As we strive to continue to be responsive to the needs of the people we serve, we are asked to update our language, attitudes and behavior; to adopt new concepts, phrases and terms. There is a dizzying array of choices for describing how we help others: life coach, life mentor, care manager, recovery coach, recovery navigator, health coach – it can be a bit confusing. Will Shakespeare noted “A rose by any other name would smell as sweet”; so it is with recovery helpers. Fortunately for us, we can look to the Top 10 Recovery Principles (Davidson, Tondora et al) to guide us in guiding others. What follows is one of my favorites.
To help work against feelings of stigma that often arise in persons with a disability due to having been diagnosed with a mental illness or a substance use disorder, I latch onto Recovery Principle 5 –
“Care Allows for Reciprocity in Relationships”

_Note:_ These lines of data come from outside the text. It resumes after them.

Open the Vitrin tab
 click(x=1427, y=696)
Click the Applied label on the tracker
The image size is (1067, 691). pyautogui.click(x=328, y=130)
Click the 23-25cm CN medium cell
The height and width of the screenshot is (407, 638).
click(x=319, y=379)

One’s sense of wholeness is enhanced by cultural norms in the same way it might be stigmatized by patronizing values and attitudes. We remain more balanced as practitioners when we treat everyone we come in contact with as an equal partner in the transaction. It’s especially important as the legitimate expression of our role as helper moves away from a traditional client-patient relationship to include appropriate gestures of reciprocity.
Any recovery process worth its salt will promote a person’s increasing sense of agency over their own life accompanied by having an improved sense of self-worth and belonging in their community. The Catch-22 is that we all subscribe to an unspoken, often unexamined set of values influenced by the family and social culture we were raised in. The nuanced difference this makes is illustrated by the following vignette taken from Disability Studies Quarterly (Volume 21, Number 3, 2001), which describes a hearing mother’s experience raising two deaf children:
“I've been fortunate to have Lakota people as personal friends and professional colleagues. The difference in their culture and mine is like night and day. To illustrate, my sons are greeted when white and Native friends come to my home. My white friends react to them in one of three ways. They forget they aren't deaf and speak in a loud voice. Women develop a "little girl" voice and speak to them as though they were children. They speak of them to me as though they were not in the room. My Native friends without exception always offer them a handshake, a smile, and a sincere inquiry as to how they are doing.”
The ultimate expression of personal agency is to give of oneself to the unconditional benefit of others. Many persons with psychiatric disabilities are so often and so long cast in the role of being disabled and having decisions made for them that it becomes useless to resist; and worse - they actually come to expect it. The most effective tool we have to neutralize this mind-numbing experience is to engage in a reciprocal relationship characterized by power sharing and mutual respect.